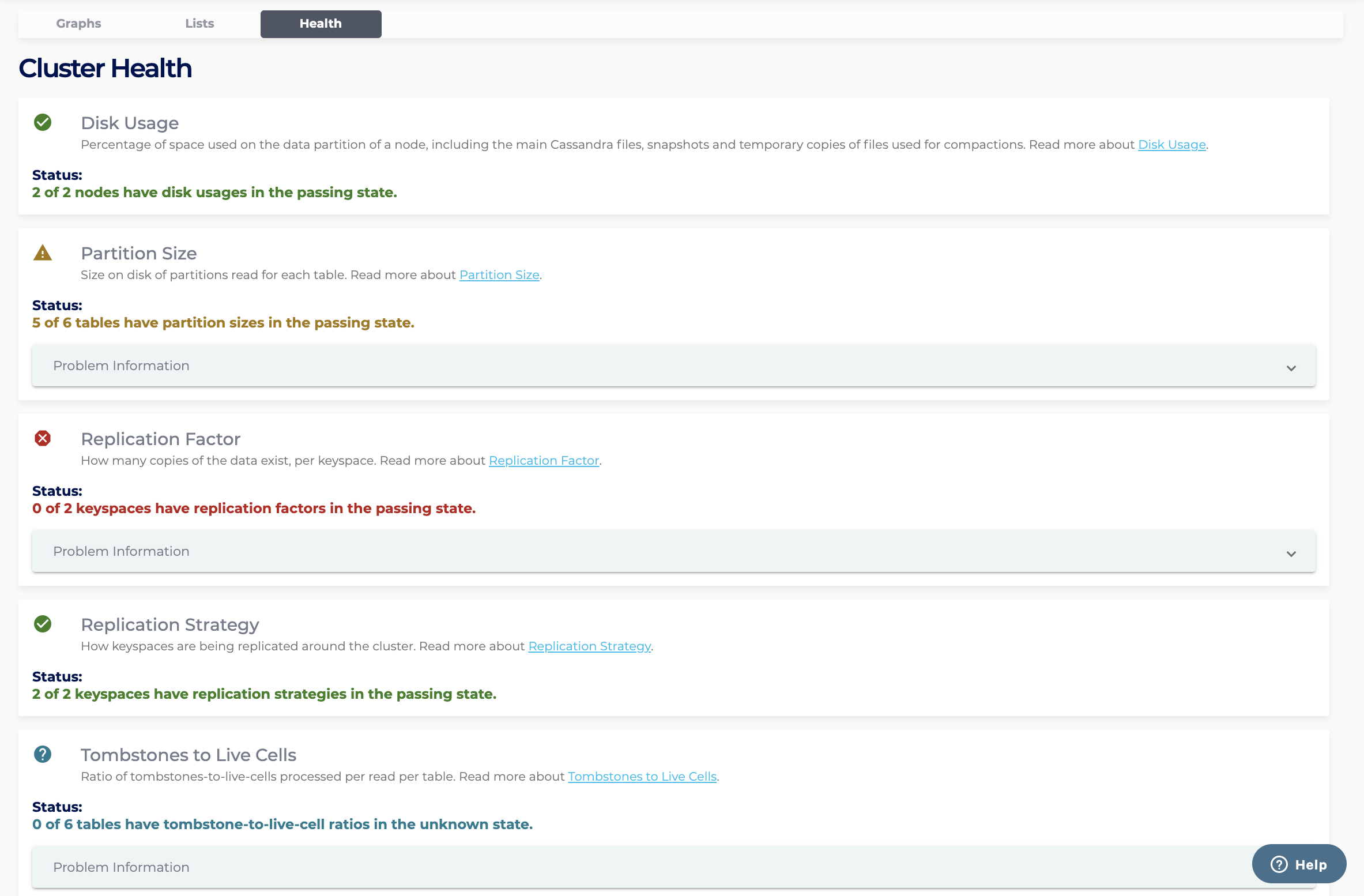The height and width of the screenshot is (896, 1364).
Task: Switch to the Graphs tab
Action: [78, 24]
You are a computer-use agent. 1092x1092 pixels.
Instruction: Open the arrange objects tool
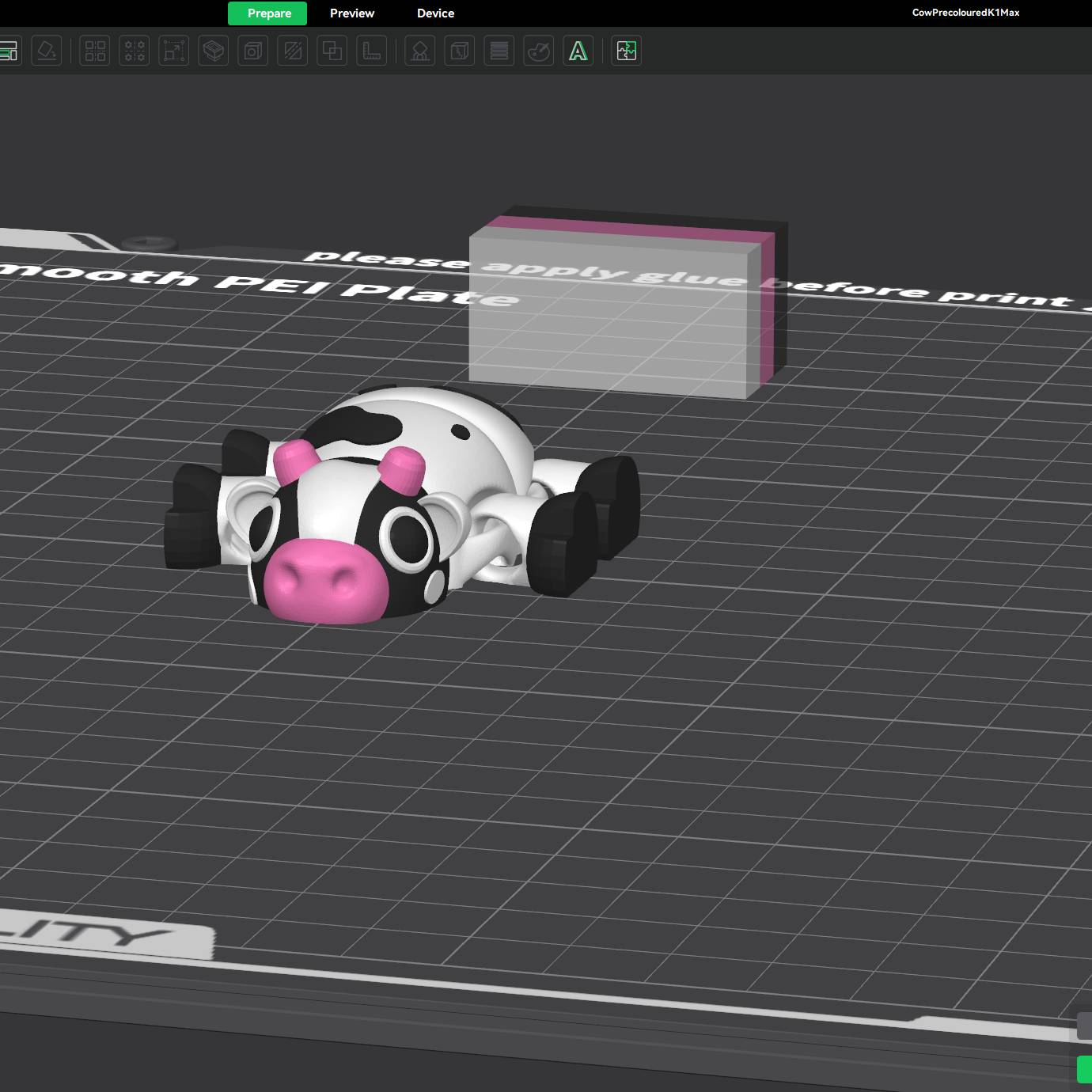94,51
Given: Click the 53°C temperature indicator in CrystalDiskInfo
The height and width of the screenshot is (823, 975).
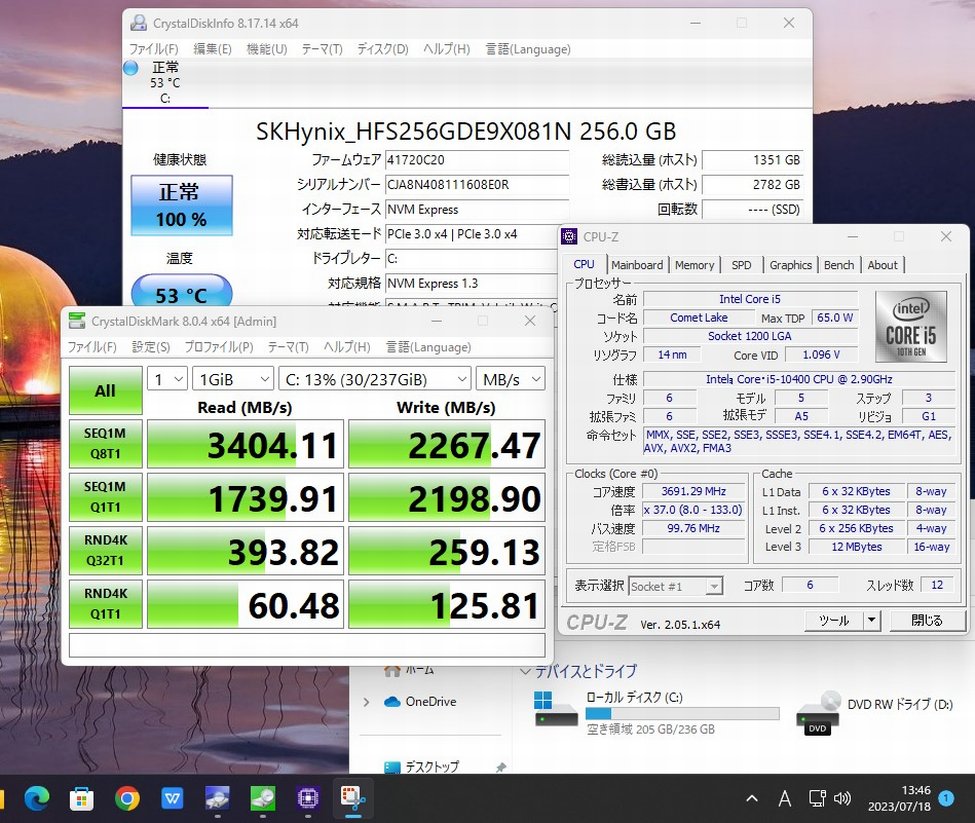Looking at the screenshot, I should (x=181, y=295).
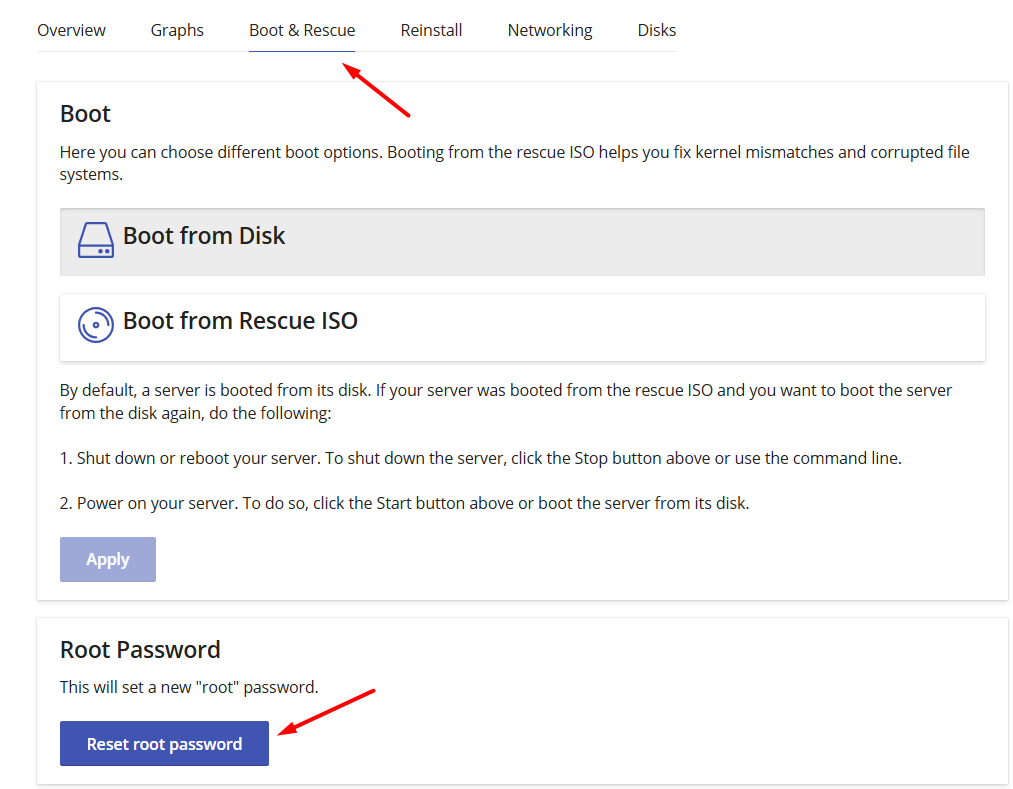The image size is (1013, 789).
Task: Click the Root Password section heading
Action: [140, 650]
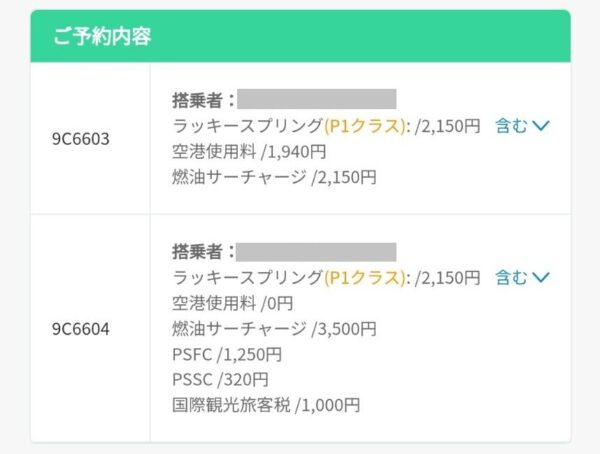This screenshot has height=454, width=600.
Task: Click the 国際観光旅客税 /1,000円 line
Action: [x=267, y=405]
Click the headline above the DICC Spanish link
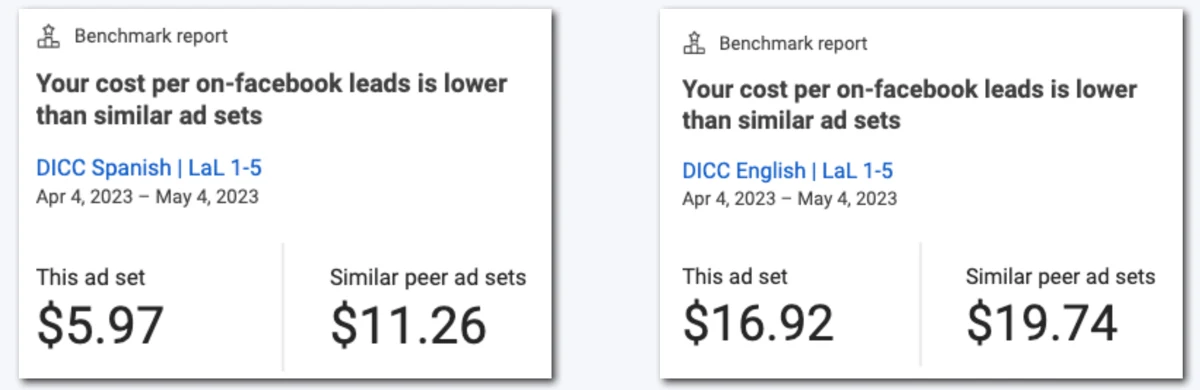Viewport: 1200px width, 390px height. [x=272, y=99]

### [Required task]
Write out every line of the records above word for word, leaving out the pictures.

### [Written answer]
The height and width of the screenshot is (896, 1364).
Task: Switch to the Graphs tab
Action: [78, 24]
You are a computer-use agent. 1092x1092 pixels.
Instruction: Open the arrange objects tool
94,51
Given: Click the 53°C temperature indicator in CrystalDiskInfo
The height and width of the screenshot is (823, 975).
Looking at the screenshot, I should (x=181, y=295).
The image size is (1013, 789).
Task: Click the Root Password section heading
Action: [140, 650]
This screenshot has height=454, width=600.
Task: Click the 国際観光旅客税 /1,000円 line
Action: [x=267, y=405]
Click the headline above the DICC Spanish link
Viewport: 1200px width, 390px height. [x=272, y=99]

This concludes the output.